The young people visiting this cabin are doing so for the last time, in part because they've reached an age at which their lives are about to take them in different directions, in part because Lilian (Iben Akerlie) plans to sell it. She just hasn't felt comfortable there since the disappearance and presumed death of her twin brother Bjørn (Patrick Walshe McBride). Even being here for a few days will be tough, but it has been suggested to her that she needs the experience in order to get closure. When she starts to sleepwalk, her friends sit vigil and take care of her. There's less they can do about her nightmares or her growing uncertainty about what's real, but they try to be supportive.

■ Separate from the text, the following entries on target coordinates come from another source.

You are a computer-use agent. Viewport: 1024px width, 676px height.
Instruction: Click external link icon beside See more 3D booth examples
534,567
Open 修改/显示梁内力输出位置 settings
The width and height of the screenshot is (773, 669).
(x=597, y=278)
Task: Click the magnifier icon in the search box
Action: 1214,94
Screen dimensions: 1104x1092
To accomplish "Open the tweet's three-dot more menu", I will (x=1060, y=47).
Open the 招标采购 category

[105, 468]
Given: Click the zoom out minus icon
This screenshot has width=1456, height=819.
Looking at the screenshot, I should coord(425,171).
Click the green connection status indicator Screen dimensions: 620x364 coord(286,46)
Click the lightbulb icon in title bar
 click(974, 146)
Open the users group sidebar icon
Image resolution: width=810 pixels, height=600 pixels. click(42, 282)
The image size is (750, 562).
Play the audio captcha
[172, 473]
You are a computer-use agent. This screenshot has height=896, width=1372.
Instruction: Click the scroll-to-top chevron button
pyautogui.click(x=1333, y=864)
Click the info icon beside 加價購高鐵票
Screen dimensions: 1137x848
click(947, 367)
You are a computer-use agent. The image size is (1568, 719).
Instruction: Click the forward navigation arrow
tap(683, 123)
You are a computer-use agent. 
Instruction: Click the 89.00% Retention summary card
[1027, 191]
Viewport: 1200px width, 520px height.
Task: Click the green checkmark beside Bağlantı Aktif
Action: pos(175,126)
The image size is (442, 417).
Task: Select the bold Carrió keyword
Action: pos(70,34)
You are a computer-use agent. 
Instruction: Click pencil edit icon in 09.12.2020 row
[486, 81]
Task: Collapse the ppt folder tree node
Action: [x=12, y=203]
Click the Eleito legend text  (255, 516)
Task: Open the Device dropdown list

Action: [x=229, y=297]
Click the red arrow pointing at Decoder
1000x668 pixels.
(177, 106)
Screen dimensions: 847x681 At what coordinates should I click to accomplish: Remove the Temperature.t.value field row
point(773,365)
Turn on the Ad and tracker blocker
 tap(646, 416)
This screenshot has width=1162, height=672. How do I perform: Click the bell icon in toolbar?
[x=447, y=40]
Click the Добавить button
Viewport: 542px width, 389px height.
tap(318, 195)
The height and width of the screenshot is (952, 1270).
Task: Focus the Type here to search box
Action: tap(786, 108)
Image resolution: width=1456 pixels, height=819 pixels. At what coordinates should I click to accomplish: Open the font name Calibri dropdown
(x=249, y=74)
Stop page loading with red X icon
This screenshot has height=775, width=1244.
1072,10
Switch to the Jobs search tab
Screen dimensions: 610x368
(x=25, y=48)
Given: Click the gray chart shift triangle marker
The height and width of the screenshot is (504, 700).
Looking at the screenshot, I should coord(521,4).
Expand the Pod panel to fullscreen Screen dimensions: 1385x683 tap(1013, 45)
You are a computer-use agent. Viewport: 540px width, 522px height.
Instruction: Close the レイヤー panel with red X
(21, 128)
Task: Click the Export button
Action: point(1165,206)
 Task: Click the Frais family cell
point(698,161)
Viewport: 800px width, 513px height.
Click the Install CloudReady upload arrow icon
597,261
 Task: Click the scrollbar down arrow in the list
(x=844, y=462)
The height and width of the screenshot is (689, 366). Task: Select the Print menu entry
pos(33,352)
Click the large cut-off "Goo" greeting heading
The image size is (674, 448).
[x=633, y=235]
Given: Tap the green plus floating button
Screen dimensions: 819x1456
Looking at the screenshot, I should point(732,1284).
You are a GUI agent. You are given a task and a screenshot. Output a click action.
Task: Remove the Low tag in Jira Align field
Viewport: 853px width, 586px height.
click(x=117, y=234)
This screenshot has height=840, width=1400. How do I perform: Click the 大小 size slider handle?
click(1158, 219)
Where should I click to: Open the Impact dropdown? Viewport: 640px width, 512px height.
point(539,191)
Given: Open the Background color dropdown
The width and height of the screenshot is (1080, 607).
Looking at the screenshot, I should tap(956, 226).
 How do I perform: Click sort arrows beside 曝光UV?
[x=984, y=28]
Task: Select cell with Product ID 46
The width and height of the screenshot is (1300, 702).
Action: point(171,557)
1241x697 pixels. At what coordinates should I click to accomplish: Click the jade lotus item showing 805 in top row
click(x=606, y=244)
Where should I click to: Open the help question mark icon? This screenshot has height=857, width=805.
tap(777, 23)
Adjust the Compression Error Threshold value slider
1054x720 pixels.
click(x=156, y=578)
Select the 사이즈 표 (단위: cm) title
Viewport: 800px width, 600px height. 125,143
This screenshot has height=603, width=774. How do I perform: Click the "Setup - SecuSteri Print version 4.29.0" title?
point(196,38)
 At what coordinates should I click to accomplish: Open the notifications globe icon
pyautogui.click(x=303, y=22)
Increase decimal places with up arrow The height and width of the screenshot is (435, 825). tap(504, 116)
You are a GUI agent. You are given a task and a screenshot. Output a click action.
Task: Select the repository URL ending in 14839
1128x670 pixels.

This isn't just a therapeutic trip. There's fun to be had, swimming and partying. We get a sense of the bonds between them, despite the presence of a Dane who is tagging along as someone's boyfriend and handles being an outsider by making stupid jokes that alienate him further from the others. Even the discovery of a basement which Lilian somehow never knew about is treated as an intriguing mystery to explore together rather than an immediate source of terror. But something is wrong and before long events will take a turn that leaves everyone terrified, not knowing which way to turn or who to suspect.
At its best when taking its time, Nini Bull Robsahm's haunting thriller keeps its cards close to its chest. The ending may not be all that difficult to guess, but there are some very effective red herrings thrown in along the way, and hints of the supernatural mean that we're never entirely certain of the rules by which this game is being played. The final scenes offer a shift in perspective which complicates what has gone before, especially with regard to our emotional interpretation of the characters. All the young actors handle their roles well with Akerlie an impressive, understated lead, holding the viewer's attention at the still centre of the film as everything shifts and rotates around her.
Though it ultimately relies on what was, in the Forties, a very familiar strain of horror, there's something deeper and more uncertain here thanks to the story's broader folkloric context. Robsahm teases this out through little details neatly hidden in and around the central plot. The result is a character-focused story which nevertheless leaves one uncomfortably alert to the smallness of its human participants.